Synergistic Multi-Field Regulation via MOF–Polymer Hybrid Separators Enabling Dendrite-Free and Thermally Stable Lithium Metal Batteries

Lithium metal batteries (LMBs) offer exceptional energy storage potential but suffer from dendrite growth, SEI instability, and thermal risks. To address these challenges, a multifunctional composite separator (GF@UiO-66-NH₂ + HFP) combining a glass fiber with a metal-organic framework (MOF) layer and polymer coating is constructed to synergistically regulate ion transport, thermal behavior, and interfacial chemistry. The MOF selectively adsorbs PF₆^- anions and solvent species, disrupting Li⁺ solvation to generate weakly solvated ions for uniform deposition, while poly(vinylidene difluoride)-HFP aligns polymer chains to homogenize Li⁺ flux, overcoming inherent limitations of porous substrates. This dual-ion sieving/flux-homogenization strategy leads to a high Li⁺ transference number (0.96) and homogeneously regulates the ion concentration and electric and thermal fields, suppressing lithium dendrites growth while forming a robust inorganic-rich SEI dominated by Li₂O (inner layer) and LiF (outer layer).
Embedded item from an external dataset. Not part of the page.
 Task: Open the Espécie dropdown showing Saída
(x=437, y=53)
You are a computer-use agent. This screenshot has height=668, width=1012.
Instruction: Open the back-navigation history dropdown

Consequently, the NCM811||Li cells achieve 89.3% capacity retention and 99.9% Coulombic efficiency after 200 cycles at 1 C. Notably, the functionalized separator enables >110 failure-free cycles at 80 °C, significantly outperforming conventional PP separators, primarily owing to its superior thermal regulation, which ensures structural integrity even at extreme temperatures (150 °C). This work proposes a paradigm-shifting approach for stabilizing LMBs through integrated multiphysics regulation, offering effective solutions for high-safety batteries with enhanced temperature adaptability and mechanical reliability.